El que ha escalado los ocho miles de Thomas Mann sabe mucho del mundo, y de nuestra naturaleza.
A mi La Montaña Mágica, Los Bunderbroock , Muerte en Venecia, me dieron la vuelta y me enseñaron las junturas del alma.
Mann tenía un alma burguesa que me hizo entender la de muchas familias de alguno de los colegios donde impartí clase. Porque con él descubrí la cochinera interior que se ocultaba tras una fachada impecable.
Desde su juventud hasta el final de sus días Thomas Mann llevó un diario. Él mismo pidió en su testamento que sólo fuese leído veinte años después de su muerte.
En distintos cuadernos secretos había ido anotando los pormenores de su existencia. Cada jornada, una detrás de otra, fue describiendo detenidamente todos sus actos anodinos: miles de desayunos con huevos escalfados, miles de resfriados y mareos, miles de paseos sólo o acompañado de su mujer Katia o de su perro Toby por los bosques, por los parques de distintas ciudades donde vivió, en su patria o en el exilio de Suiza o de Norteamérica.
En esas páginas, escritas de forma minuciosa, el escritor dejaba constancia de las visitas de amigos, de los tés de las cinco de la tarde, de los viajes en tren, en coche o en barco, de las piezas de música oídas mientras se fumaba un puro antes de ir a la cama.
También de las poluciones nocturnas, de las masturbaciones y de otros movimientos de la carne, de las pulsiones homosexuales que sentía al ver a un joven y hermoso camarero.
Thomas Mann era de esas personas que piensan que cualquier nimiedad cotidiana tenía una trascendencia sublime por el simple hecho de que le ocurría a él . Tenía un ego enfermizo cuya alta estima era capaz de convertir un catarro en una categoría suprema.
Pero estos escritos secretos tienen la virtud de descubrirnos el derribo interior que se ocultaba detrás de una fachada impecable, sin una sola grieta. Estamos en la parte de atrás de un gran restaurante, donde se echan las basuras en el callejón del alma de este pobre hombre.
Pero estos escritos secretos tienen la virtud de descubrirnos el derribo interior que se ocultaba detrás de una fachada impecable, sin una sola grieta. Estamos en la parte de atrás de un gran restaurante, donde se echan las basuras en el callejón del alma de este pobre hombre.
Mann apestaba a esa perfección maquillada. Olía a cochinera. El hijo pródigo viendo comer a los cerdos, y zampando con las manos las sobras. No desea volver.
Este hombre se protegía bajo la máscara del burgués respetable.
A mi eso me sonaba: esa película ya la he visto muchas veces. Era un cobarde que ocultaba sus pasiones en la trinchera de sus obras de ficción.
Hay muchos Mann que en su diario, guardado bajo llave, confiesan su deseo turbio ante los cuerpos de los adolescentes, o reniega de una religión que cumple escrupulosamente, o de un Dios que no ama. Mucha mentira en los salones alfombrados del buen burgués....que oculta el suicidio en la vida real de dos de sus hermanas, una con arsénico y otra colgada de una viga.
Pero este hombre no pestañeaba ante el dolor.

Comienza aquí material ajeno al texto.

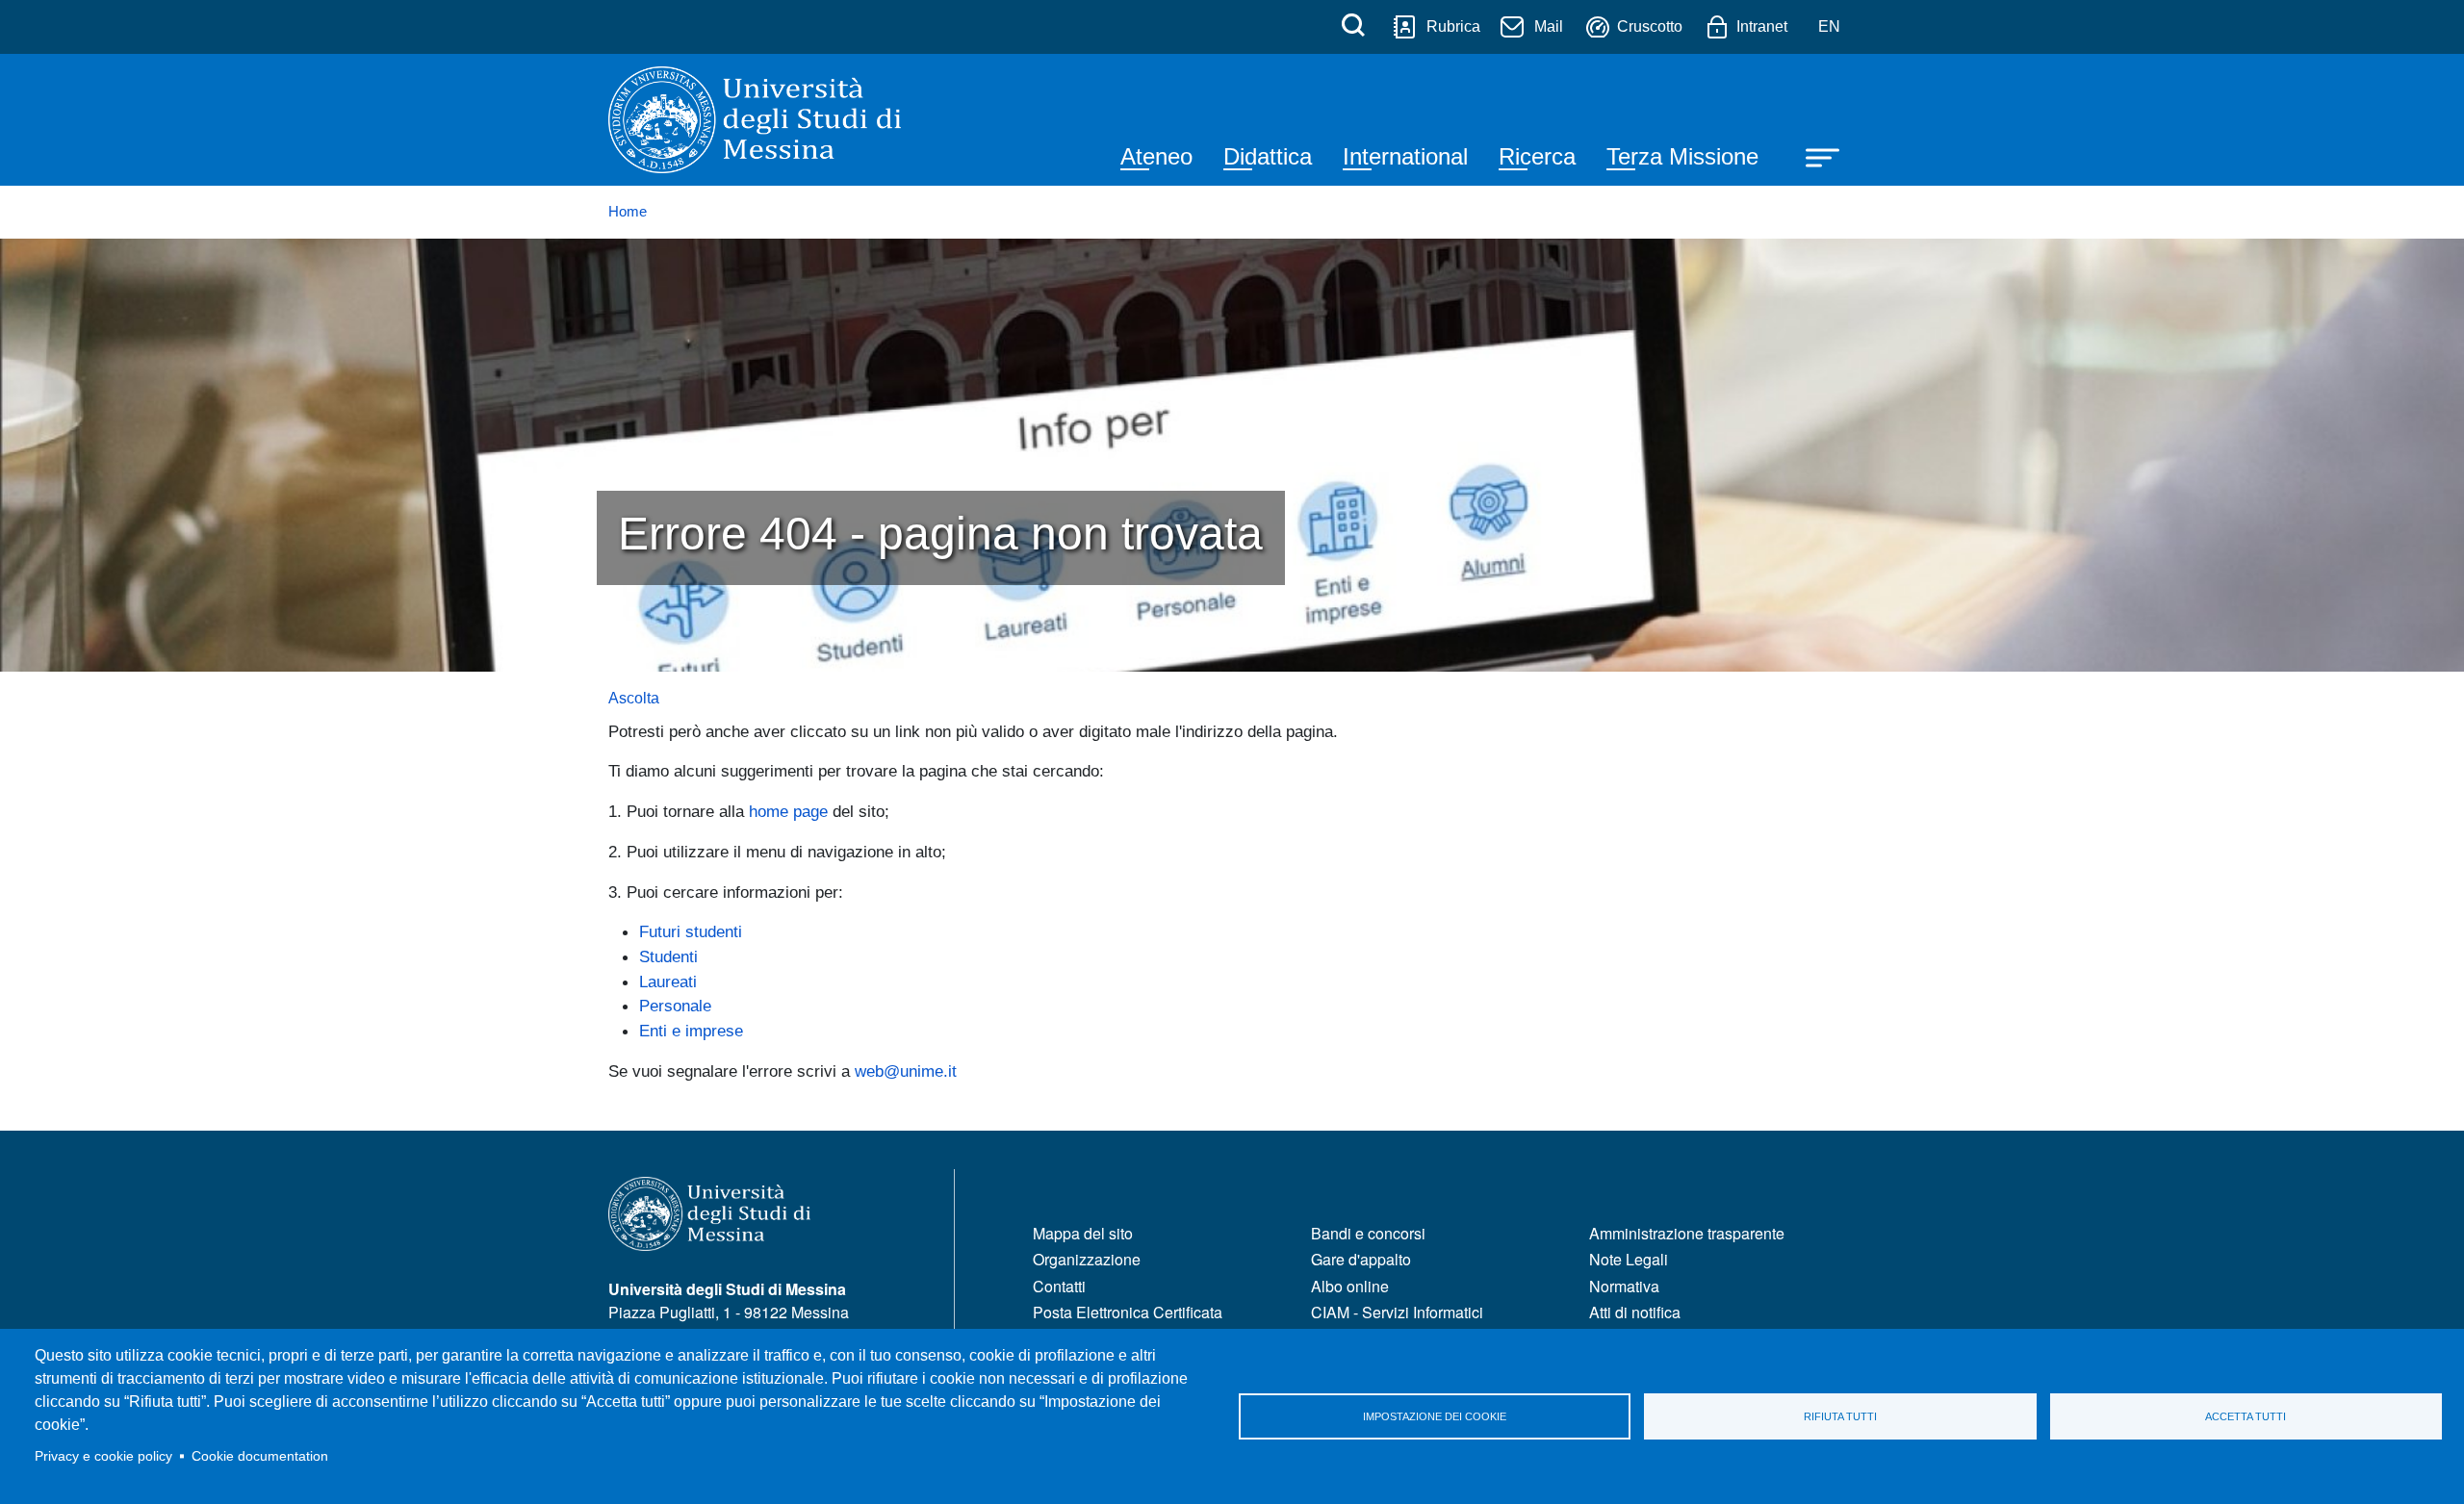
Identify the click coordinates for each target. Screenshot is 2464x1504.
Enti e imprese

Las imágenes de su vida muestran un joven triunfador con ínfulas que va envarándose para adquirir la forma de un caballero almidonado y de cartón , sentado en el sillón exacto. Un tipo con el bigote cada vez más recortado, rodeado de mujeres esfumadas con pamelas y vestidos blancos, hasta convertirse en un anciano pulcro en cuya mirada apagada se divisan a lo lejos todos los cerdos del mundo en su interior. Un hombre que había logrado encerrarse en cuclillas en la letrina de su alma para seguir siendo admirado sin dejar de ser respetado.
Y así hasta que la muerte le visitó, pero esta vez, ¡mala suerte!, ya no pudo anotarla en su diario.